#### Required work:
Report every line of the items below that contains the string "label".

[Target position items]
• • • • •
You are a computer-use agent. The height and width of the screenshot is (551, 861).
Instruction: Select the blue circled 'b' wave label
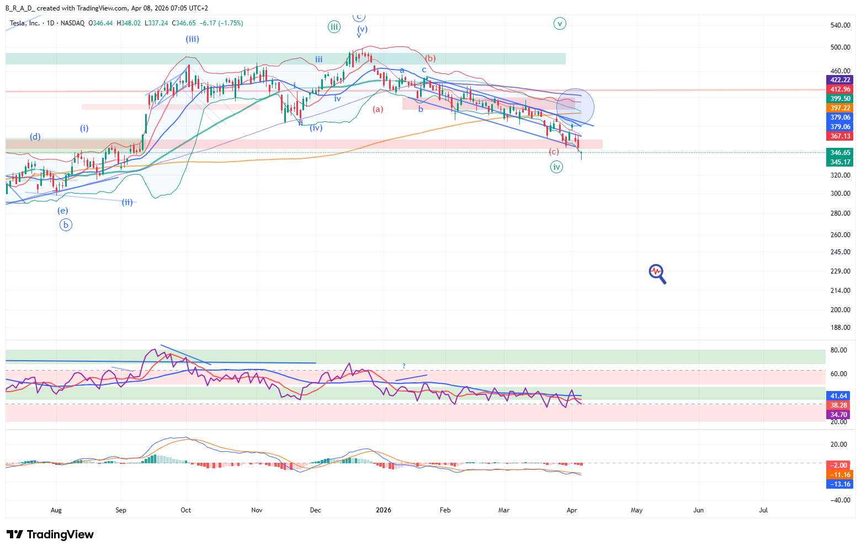66,224
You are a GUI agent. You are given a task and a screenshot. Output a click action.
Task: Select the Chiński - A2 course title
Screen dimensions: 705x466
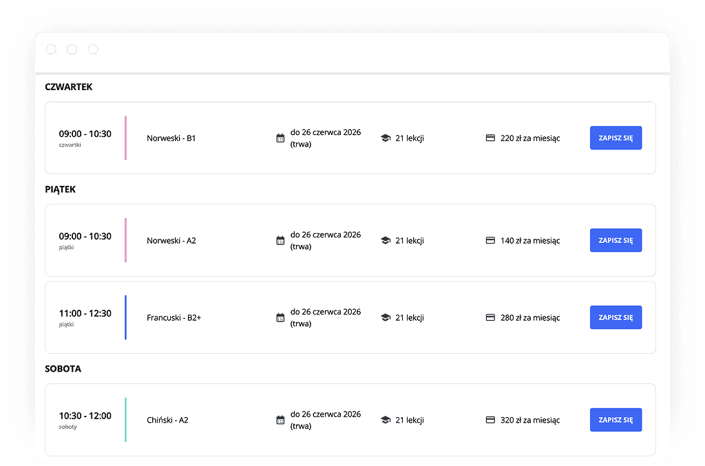click(167, 420)
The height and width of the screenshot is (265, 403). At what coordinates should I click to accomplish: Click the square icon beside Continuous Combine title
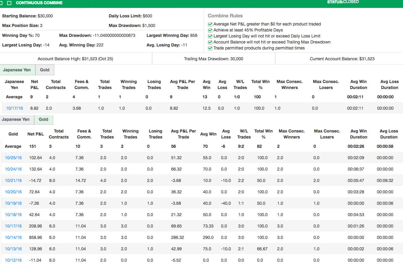[9, 3]
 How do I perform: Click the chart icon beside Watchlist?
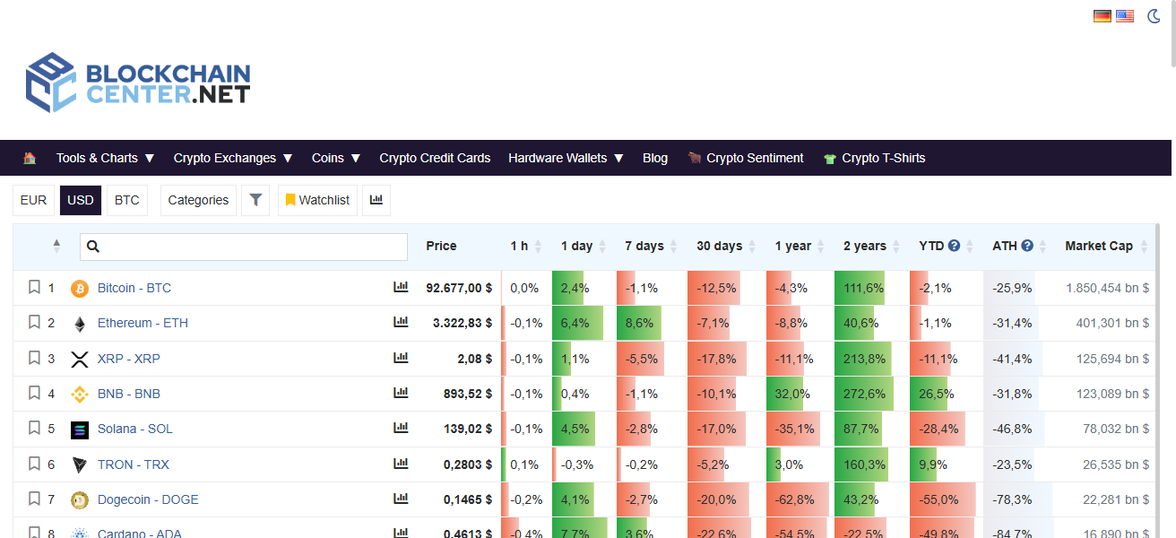376,200
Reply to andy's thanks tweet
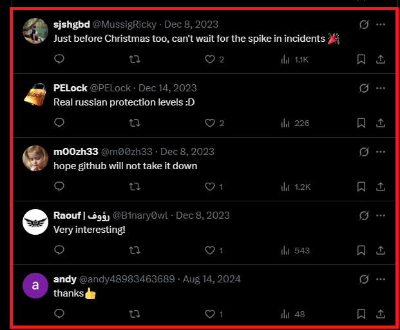Image resolution: width=400 pixels, height=330 pixels. point(59,314)
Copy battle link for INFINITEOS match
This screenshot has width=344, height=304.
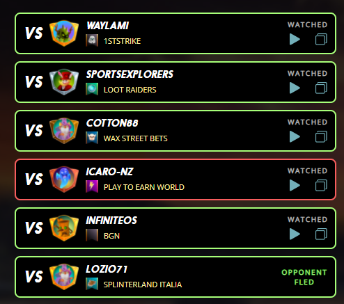[x=321, y=234]
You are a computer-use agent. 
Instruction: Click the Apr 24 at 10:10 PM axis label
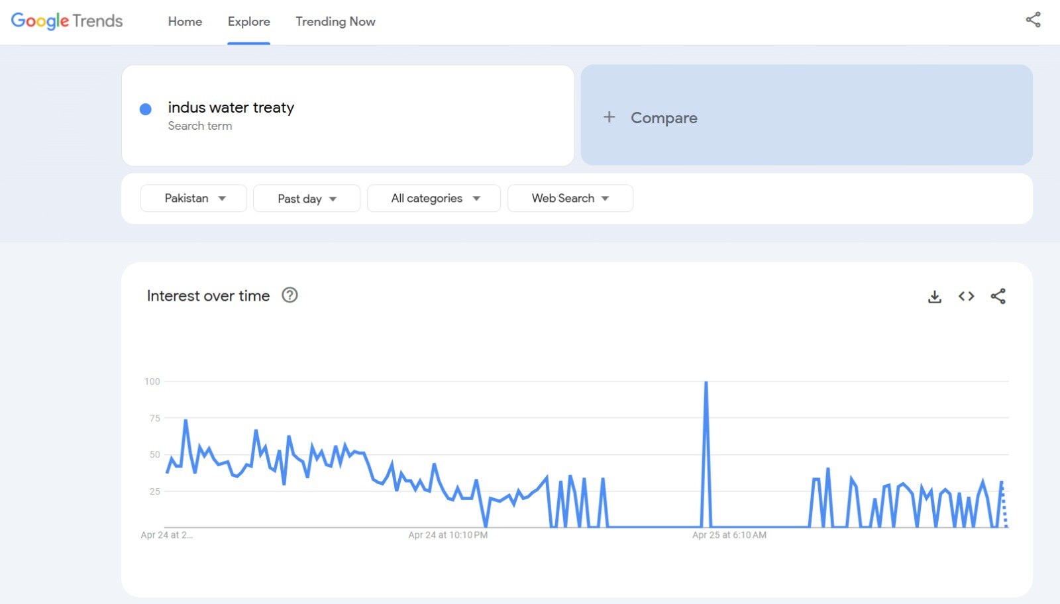(448, 535)
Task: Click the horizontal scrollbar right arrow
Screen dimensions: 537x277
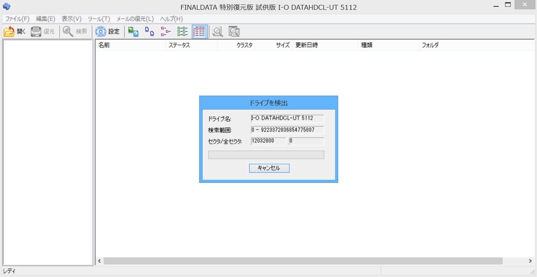Action: [530, 261]
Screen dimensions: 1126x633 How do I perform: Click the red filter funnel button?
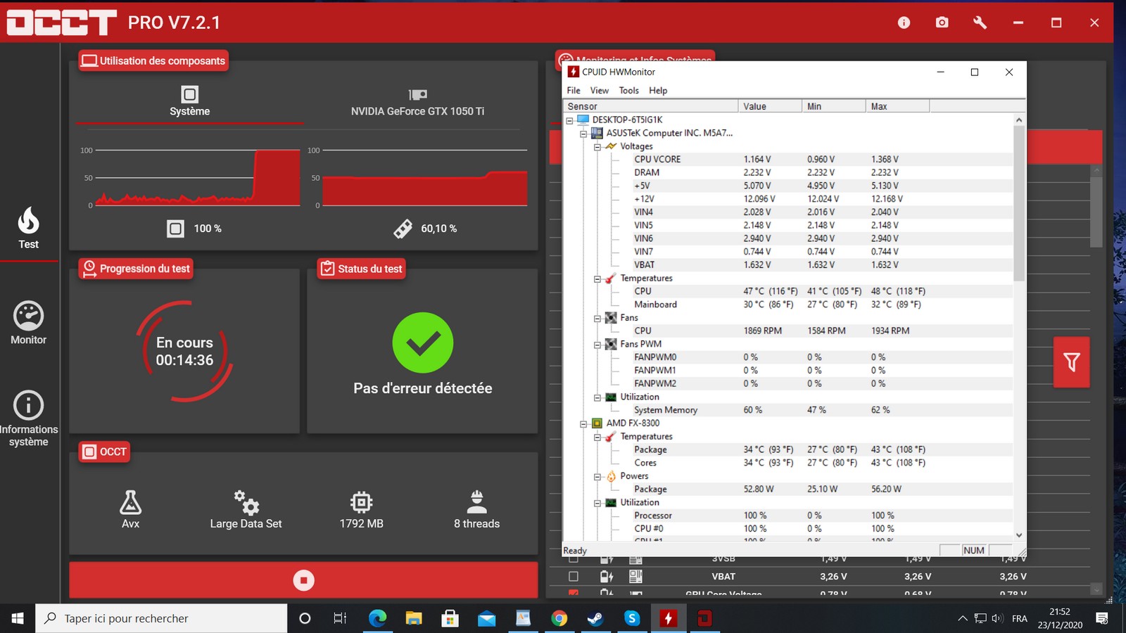1071,362
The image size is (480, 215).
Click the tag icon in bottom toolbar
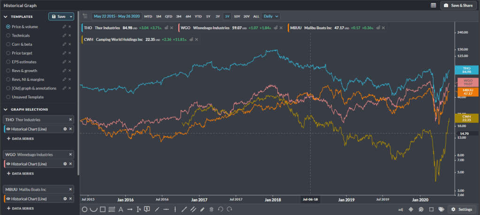click(x=441, y=209)
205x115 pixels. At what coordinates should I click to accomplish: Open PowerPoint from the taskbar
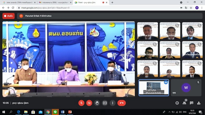click(x=70, y=112)
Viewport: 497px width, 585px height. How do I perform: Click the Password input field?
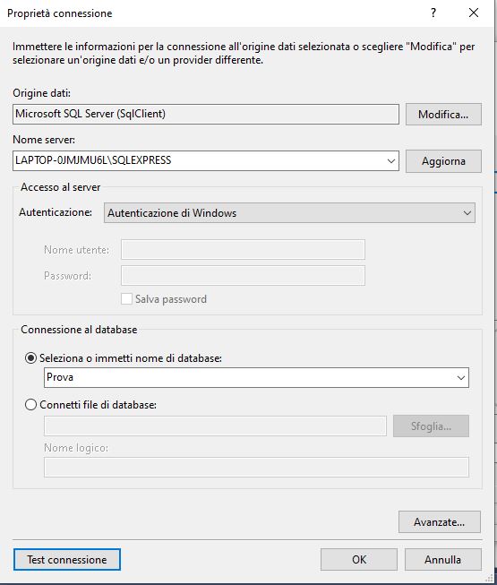pyautogui.click(x=243, y=275)
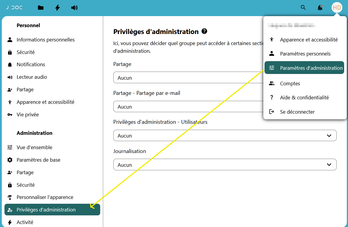The image size is (348, 227).
Task: Log out via 'Se déconnecter'
Action: click(x=297, y=112)
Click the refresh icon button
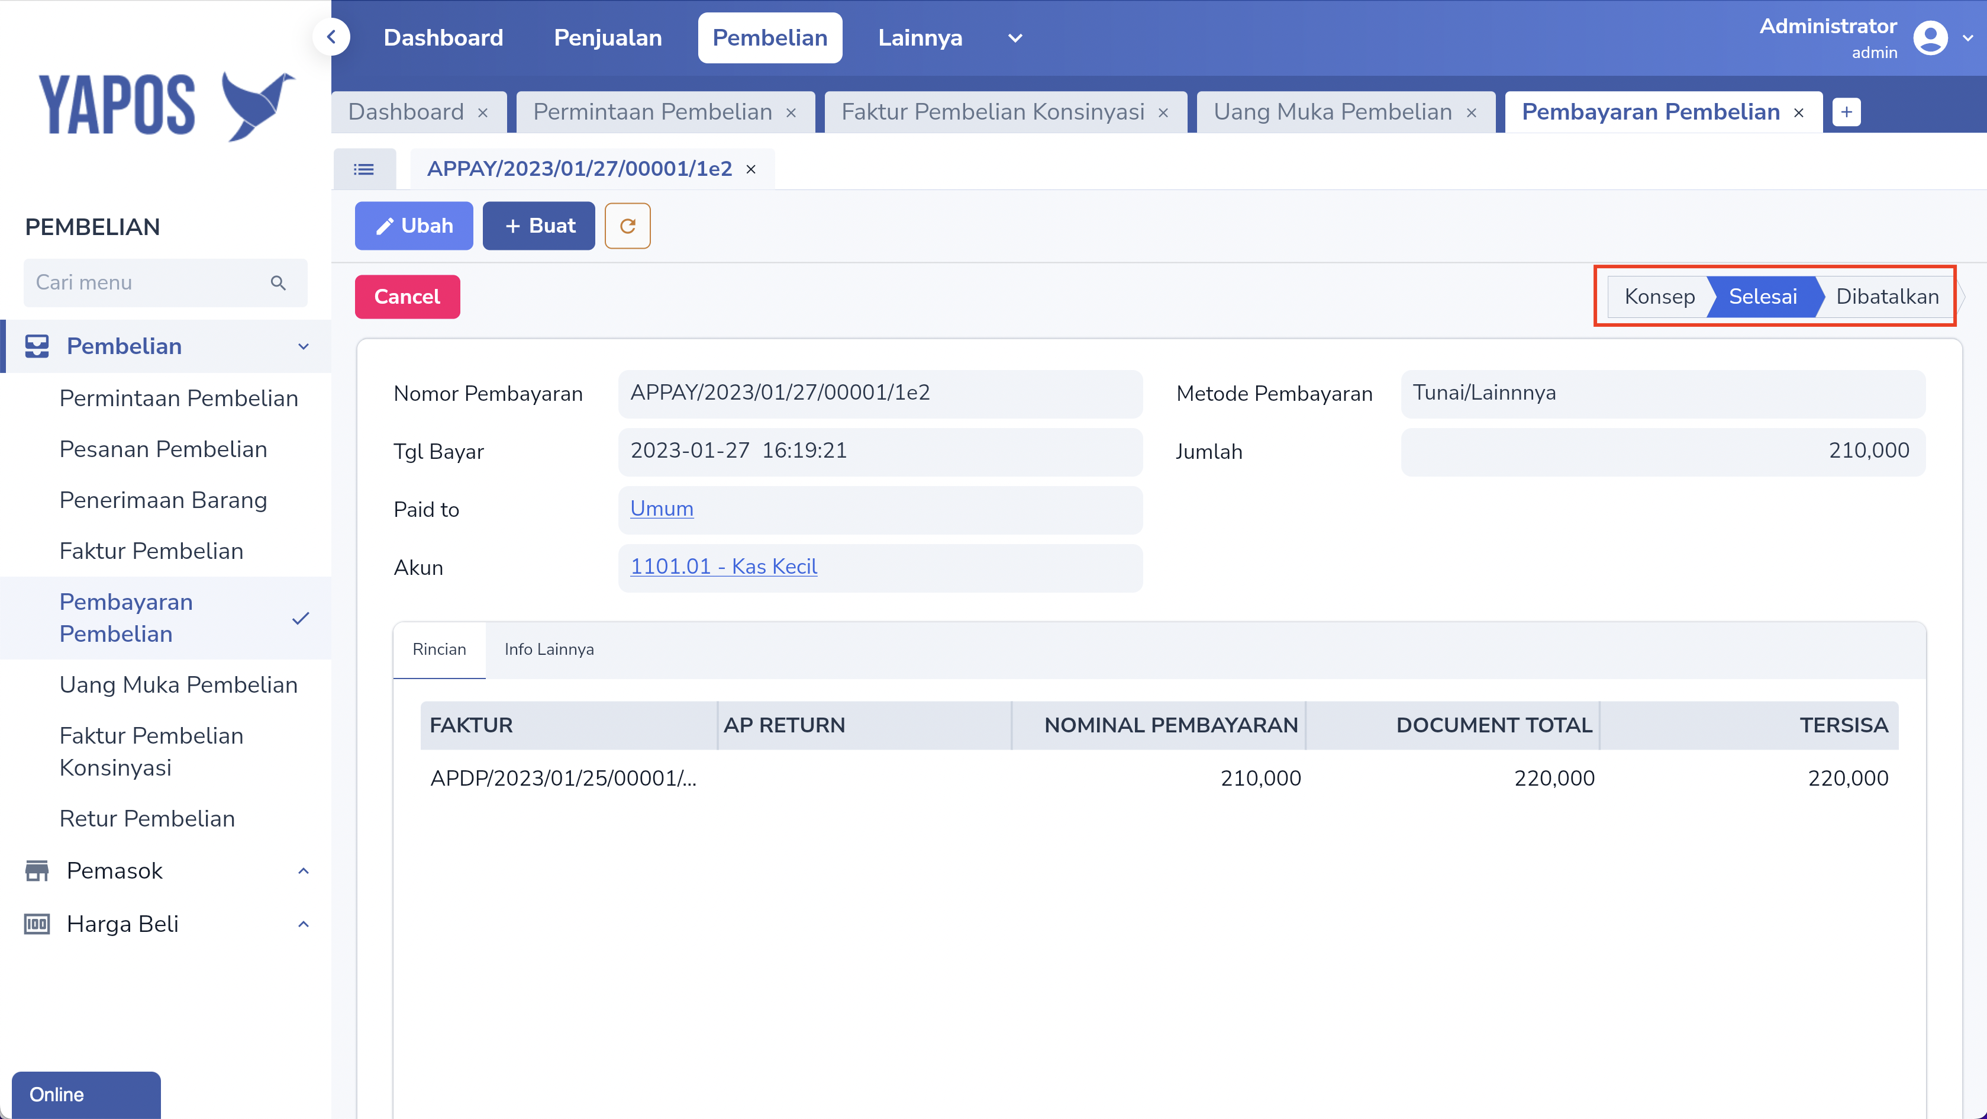Image resolution: width=1987 pixels, height=1119 pixels. pyautogui.click(x=627, y=225)
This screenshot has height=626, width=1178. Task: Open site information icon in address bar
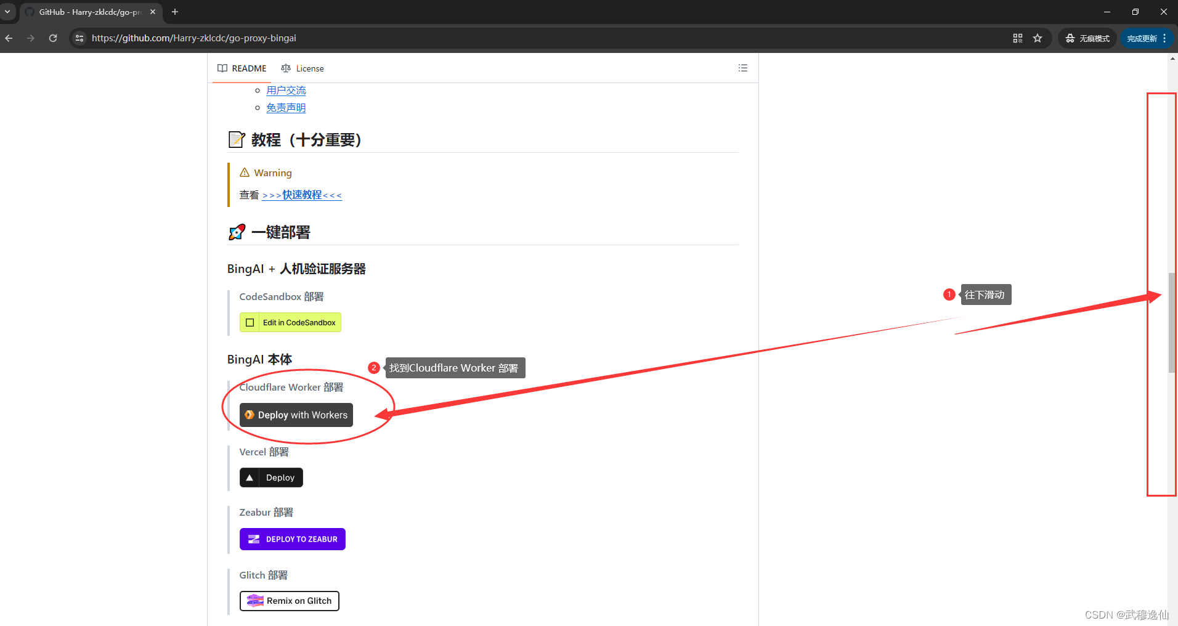click(79, 38)
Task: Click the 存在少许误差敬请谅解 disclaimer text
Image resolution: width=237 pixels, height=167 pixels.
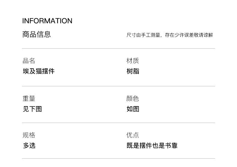Action: coord(189,35)
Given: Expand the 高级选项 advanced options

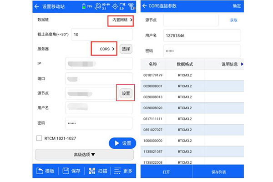Looking at the screenshot, I should (x=84, y=155).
• • • • •
#### Response for this exercise:
Instruction: Select the blue circled 'b' wave label
Instruction: Click the Apr 24 at 10:10 PM axis label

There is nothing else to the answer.